We use Design of Experiments (DOE) to optimize the value of a response (Y) by simultaneously changing the values of several factors (X’s). The response will often be a continuous variable, but in some scenarios you need to optimize an attribute or categorical response (Pass/Fail, Accept/Reject, etc.). 

Collecting the Data for an Attribute Response DOE

Let’s see how we can use DOE to optimize an attribute response, using data from the manufacturing sector. We are looking at 3 factors with 2 levels each, which are coded as -1 and +1. The total number of treatment combinations is LF => 23 = 8.  
To create this experimental design in Minitab, we can choose Stat > DOE > Factorial > Create Factorial Design…. Select 3 as the number of the factors, then click on “Options” and uncheck “Randomize runs” to reproduce the experimental design as shown below—a nonrandomized design has been used here to more clearly show the 8 different factor level settings in the experiment.
Running more replicates in an experiment gives more accuracy, so we will repeat (or replicate) the experiment 10 times to capture the variance at each given combination of factor levels. Now the total number of runs is LF x Replicates => 23 X 10 = 80.
Here are the results of the experiment: 
Now we can convert the captured OK/NOK attribute response for all the replicates into a proportion, as shown below: 
Attribute DOE Table 2

Using the Arcsine Transformation

Percentages follow a binomial rather than a normal distribution, which violates basic assumptions for most statistical tests—especially for smaller or greater percentages (< 30% or > 70%) which constrain the limit of variability. To restore normality to the data distribution, we need to apply an arcsine (or inverse sine) transformation.           
This transformation assists when working with proportions and percentages by stabilizing variation for the binomial distribution. The proportion p can be made nearly "normal" if the square root of p is used with the arcsine transformation. The arcsine transformation is then computed as a function of the proportion, p --> (arcsine (SQRT (p)).
Note that arcsine transformation is appropriate for data obtained from a count and expressed as decimal fractions or percentages. There is a tendency to transform any percentage using arcsine transformation. But only percentages derived from count data, such as % Rejections (which is derived from the ratio of the number of Rejected parts to the Total number of parts) should be transformed. You should not transform percentage data such as % protein or % carbohydrates, which are not derived from count data.
We can perform the arcsine transformation using Minitab’s calculator in two steps. First, convert the calculated proportion (p) using the expression SQRT(Proportion(p)) and store it in a separate column named Sqrt(p). Now apply the arcsine function to this column, using the expression ASIN(Sqrt(p)). If you prefer, you can perform the transformation in a single step by nesting the commands, like this: ASIN(SQRT(Proportion(p))).
Attribute DOE - Calculator ArcSine Transformation Dialog Box  
The values calculated using the arcsine transformation are shown below. By default, Minitab will calculate to five decimal places, but we have rounded our data to two decimal places here:
Results of ArcSine Transformation
Now that we have created the design, collected the data and transformed it, we are ready to conduct the analysis and determine which factors are significant. These steps and the outcome will be provided in the next post. 
About the Guest Blogger: 
Manikandan Jayakumar is a Lean Six Sigma specialist with over 8 years’ experience in process improvement across the automotive, software and service industries. He currently works in Six Sigma deployment with organizations in India. He has trained over 300 candidates in Lean Six Sigma and mentored more than 80 Green and Black Belts along the way. He is a certified Black Belt and a Master Black Belt Candidate from Visteon and the Indian Statistical Institute.
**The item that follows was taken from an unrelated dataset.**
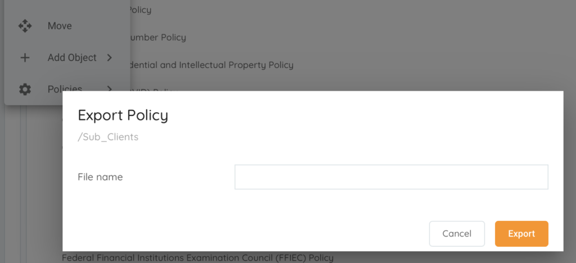Click the four-arrow Move icon

[x=25, y=26]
Name: Enrique • Monday, August 20, 2012

Very interestisting Manikandan, can you write about other specific transformations?
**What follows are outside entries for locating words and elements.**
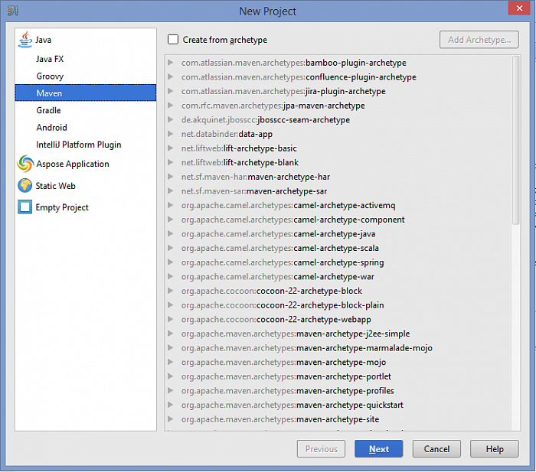The image size is (536, 472).
Task: Expand the bamboo-plugin-archetype entry
Action: (x=171, y=63)
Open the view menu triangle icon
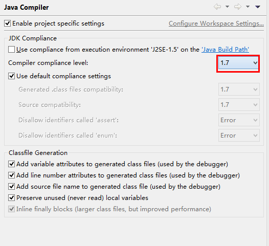Screen dimensions: 269x246 pos(258,7)
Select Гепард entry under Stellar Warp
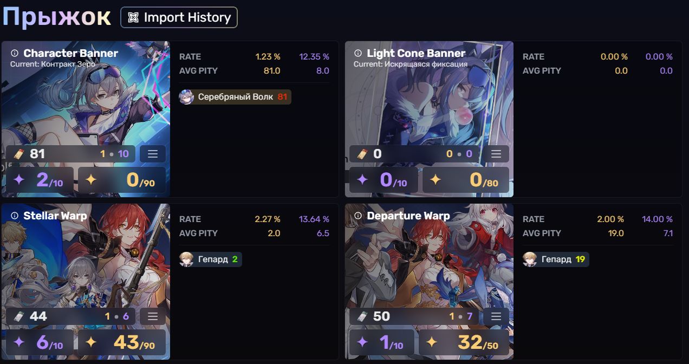 [210, 259]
Name: Eston Martz • Monday, August 20, 2012

Hi Enrique -

Thanks for the question! What transformations are you interested in, and did you have specific questions about them? One of our bloggers may be able to address this in future posts!

Eston Martz
Editor, The Minitab Blog

Name: K C Ho • Friday, September 14, 2012

Good article in the use of data transformation of attribute Y for DOE. I have done DOEs and encountered problems analyzing when Y is count data e.g counts of particle in one substrate. Do you have a recommendation of a specific transformation in this case?